===== Article
Information Services Group, Inc. (ISG) (NASDAQ: III) is a leading technology insights, market intelligence and advisory services company serving more than 500 clients around the world to help them achieve operational excellence.  We support private and public sector organizations to transform and optimize their operational environments through research, benchmarking, consulting and managed services with a focus on information technology, business process transformation, program management services and enterprise resource planning. Clients look to us for unique insights and innovative solutions for leveraging technology, our deep data source, and more than five decades of experience of global leadership in information and advisory services.  Based in Stamford, Connecticut, we have more than 900 employees and operate in 21 countries.

 

Our strategy is to strengthen our existing market position and develop new services and products to support future growth plans.  As a result, we are focused on growing our existing service model, expanding geographically, developing new industry sectors, productizing market data assets, expanding our managed services offering and growing via acquisitions. Although we do not expect any adverse conditions that will impact our ability to execute against our strategy over the next twelve months, the more significant factors that could limit our ability to grow in these areas include global macro-economic conditions and the impact on the overall sourcing market, competition, our ability to retain advisors and reductions in discretionary spending with our top strategic accounts or other significant client events.  Other areas that could impact the business would also include natural disasters, legislative and regulatory changes and capital market disruptions.
==========
Tasks to complete ▸
**a.** Answer these questions about the ISG company overview:
(i) In what city and state is the company based?
(ii) In how many countries does it operate?
(iii) Besides natural disasters and capital market disruptions, what other area is named as one that could impact the business?
**b.** Write a few more sentences that carry on the ISG company overview from its last sentence.
The lines that come after this company overview have nothing to do with it.
===== Stored rows
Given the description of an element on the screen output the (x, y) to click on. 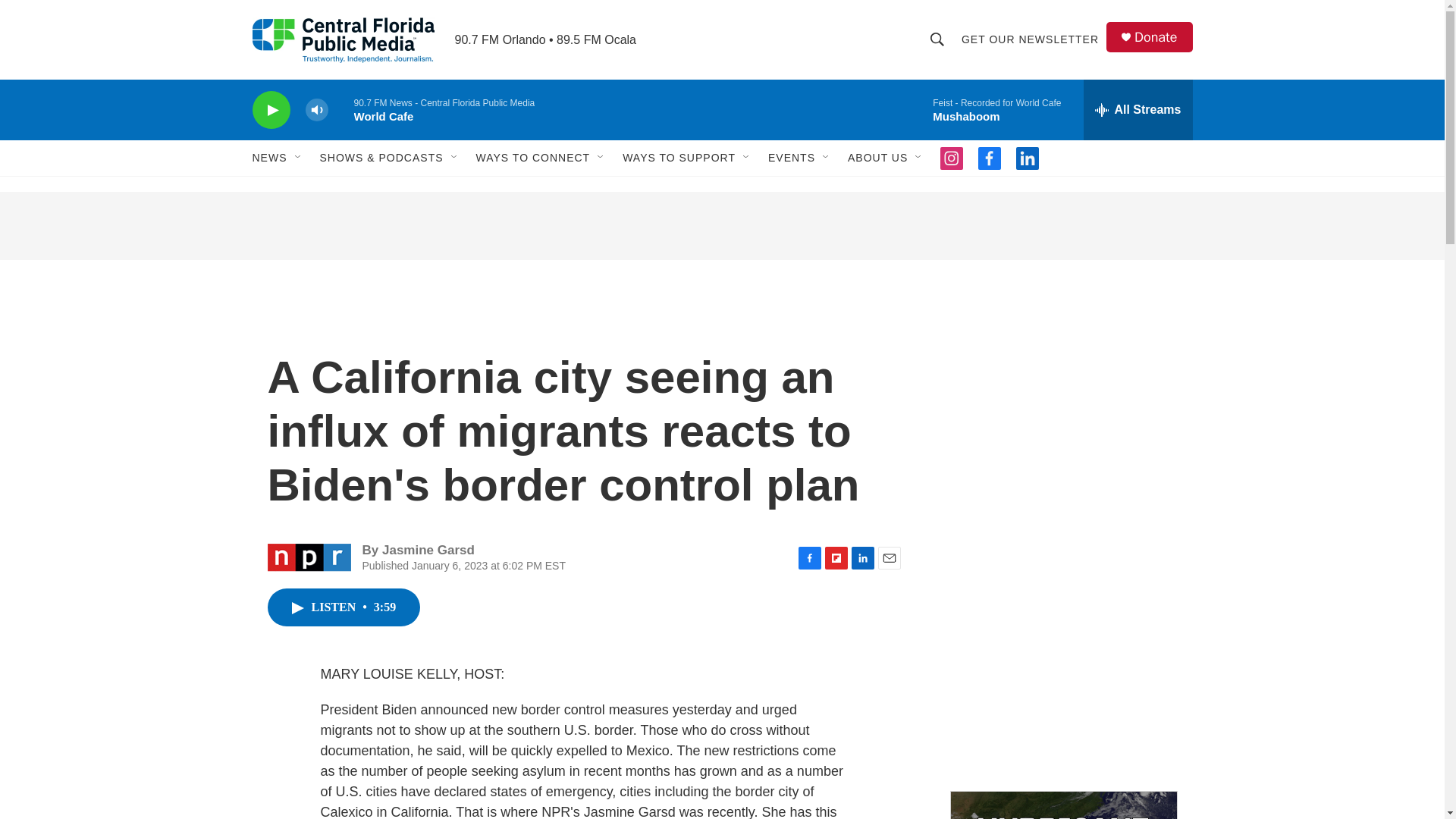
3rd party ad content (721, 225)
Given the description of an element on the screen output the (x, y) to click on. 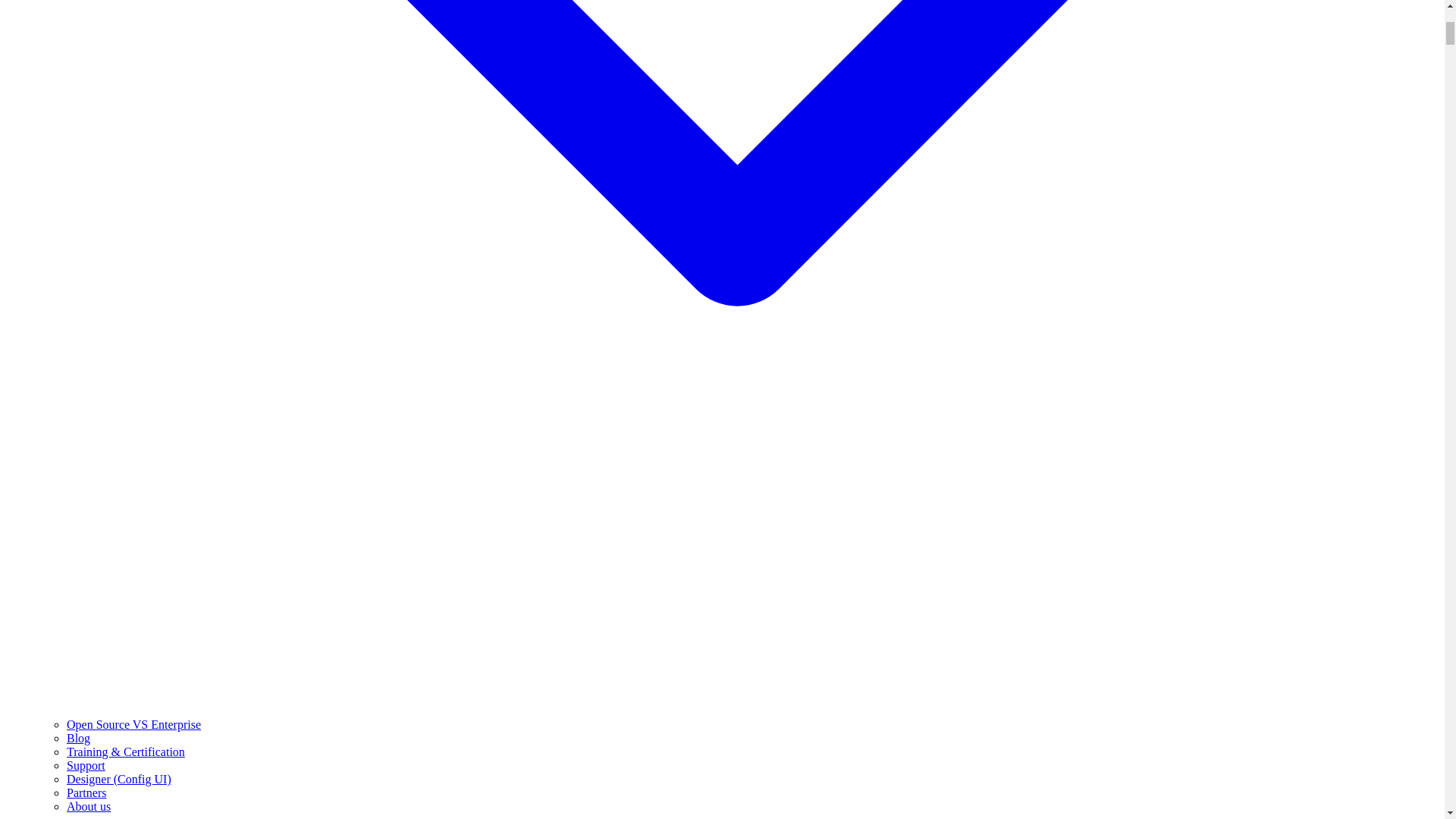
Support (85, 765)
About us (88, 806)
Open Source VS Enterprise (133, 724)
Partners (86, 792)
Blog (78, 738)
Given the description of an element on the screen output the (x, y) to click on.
==========
Per-task outputs ▸
**a.**
(i) Stamford, Connecticut
(ii) 21
(iii) Legislative and regulatory changes

**b.**
 

We derive our revenues from fees and reimbursable expenses for professional services. Certain revenues are generated under hourly or daily rates billed on a time and expense basis. Clients are typically invoiced on a monthly basis, with revenue recognized as the services are provided. There are also client engagements in which we are paid a fixed amount for our services, often referred to as fixed fee billings. This may be one single amount covering the whole engagement or several amounts for various phases or functions. From time to time, we earn incremental revenues, in addition to hourly or fixed fee billings, which are contingent on the attainment of certain contractual milestones or objectives. Such revenues may cause unusual variations in quarterly revenues and operating results.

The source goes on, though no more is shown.